JACKSONVILLE, Fla. -- Sometimes teens go overboard when they're having fun in the summer, especially while driving.
But now police are encouraging them to race on an actual track, not in the roadway.
Every weekend across the city streets of America, young adults illegally race cars. It's a pastime that pop culture sometimes glorifies, as seen in movies like "The Fast and the Furious."
But illegal street racing, because it is uncontrolled and unregulated, is especially dangerous.
Police gathered Monday to address the local issue of illegal street racing, which they said has been making a comeback in recent years, especially among teens. They look back to 2007 as a prime example.
"One-hundred-seventy-four people died, carnage on our streets," Sheriff John Rutherford said. "In that same year we were No. 3 in the country -- not in Florida, in the country -- for 16- to 19-year old traffic fatalities."

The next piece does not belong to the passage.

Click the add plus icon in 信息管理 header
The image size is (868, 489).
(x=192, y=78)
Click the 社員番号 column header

This summer the Jacksonville Sheriff's Office is launching "Beat the Heat," a nationally recognized program that educates teens about the real dangers of reckless, high-speed driving.

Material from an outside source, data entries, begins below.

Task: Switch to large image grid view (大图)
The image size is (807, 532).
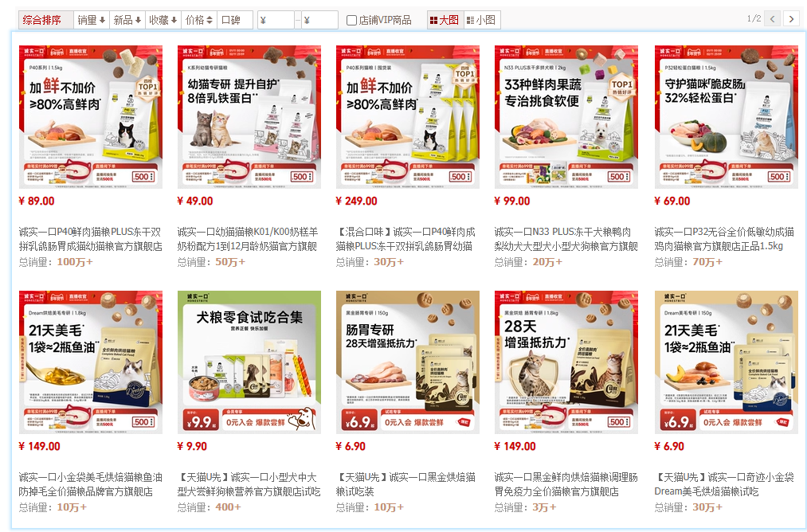Action: click(x=445, y=20)

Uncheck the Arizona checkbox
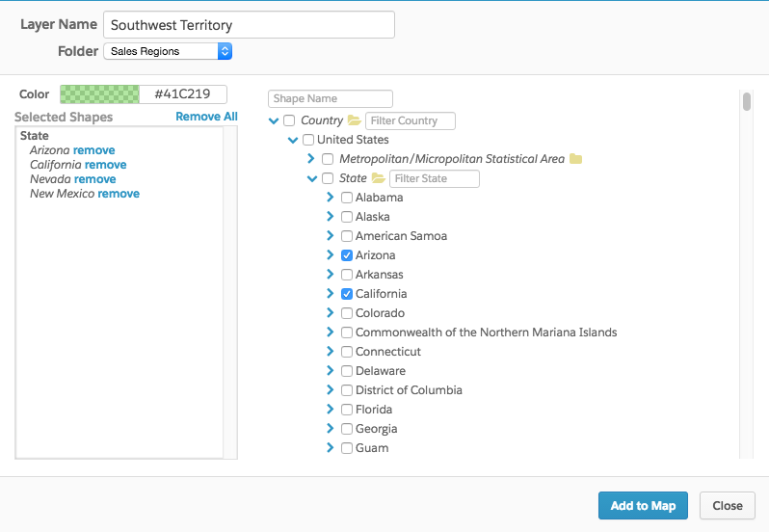click(347, 255)

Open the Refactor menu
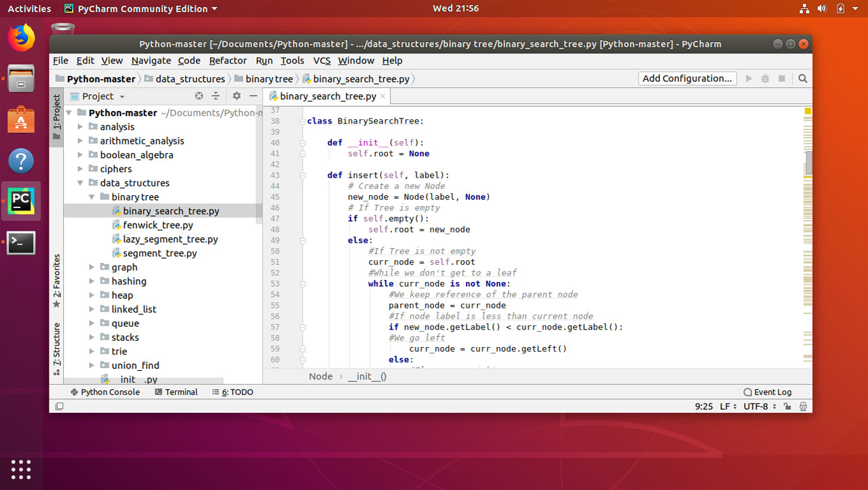pyautogui.click(x=228, y=60)
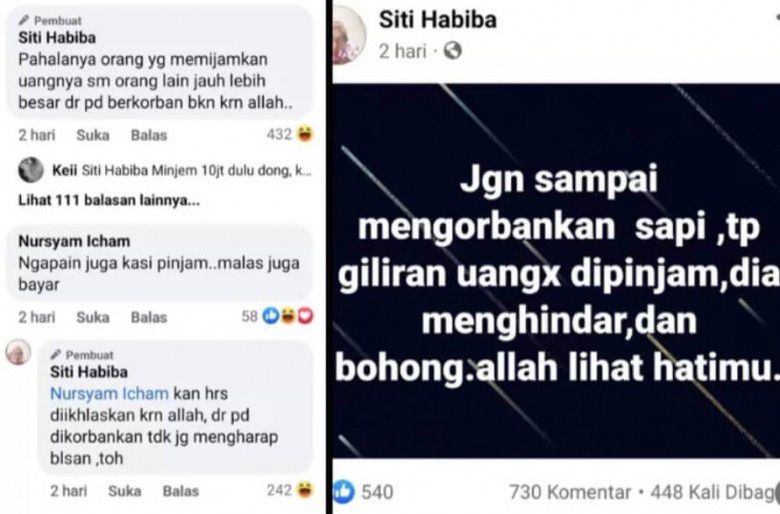Like Nursyam Icham's comment with Suka
780x514 pixels.
click(x=93, y=317)
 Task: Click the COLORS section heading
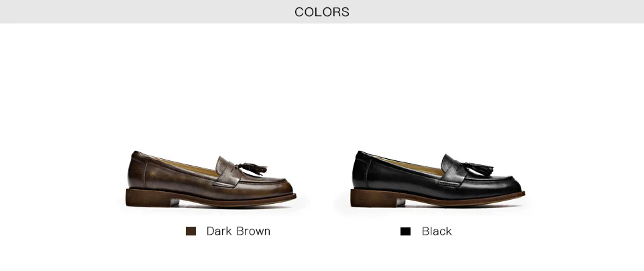[x=321, y=12]
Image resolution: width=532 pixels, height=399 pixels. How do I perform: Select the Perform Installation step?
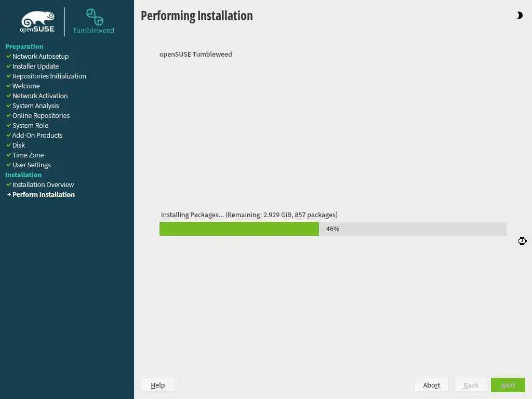click(x=44, y=195)
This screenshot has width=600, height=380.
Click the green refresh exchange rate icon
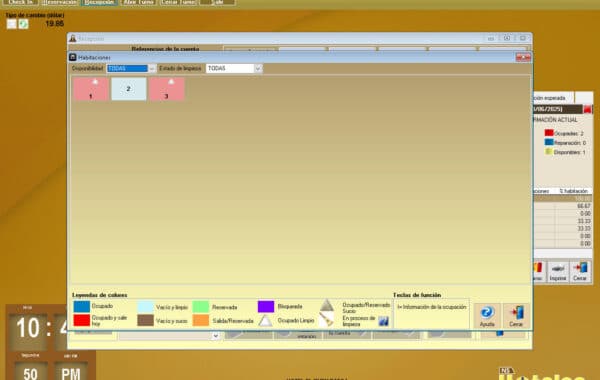(x=24, y=24)

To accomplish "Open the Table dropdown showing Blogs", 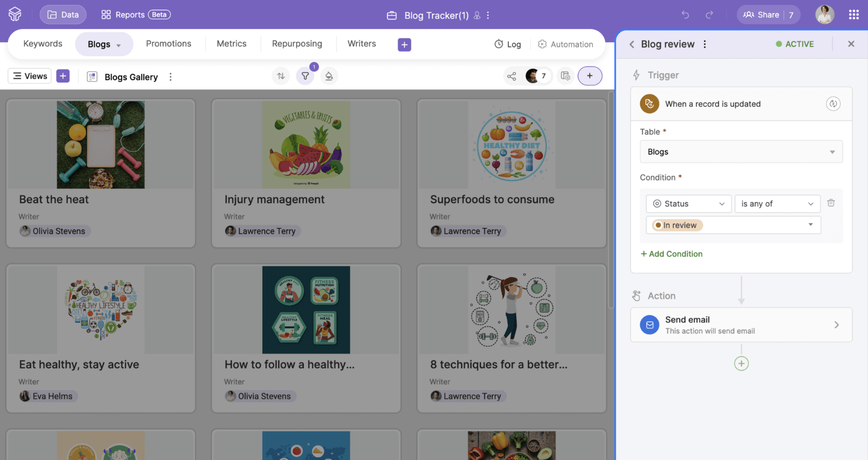I will click(x=741, y=152).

It also gives teens the opportunity to head down to the Gainesville Raceway and show some of their muscle in a real, legal drag race.
"Drag race against the heat," Rutherford said. "And if they win, they get some sort of trinkets, a shirt, 'I beat the heat,' you know that kind of thing."
Teens will race against officers who will be driving a 1979 Chevy Malibu certified drag car. The car has been used as a visual aid to demonstrate the differences between street racing and drag racing since the program began in 1984.
Beat the Heat hopes to save lives this summer through education, and to combat the issues that accompany illegal street racing, like auto theft and injury to innocent bystanders and motorists.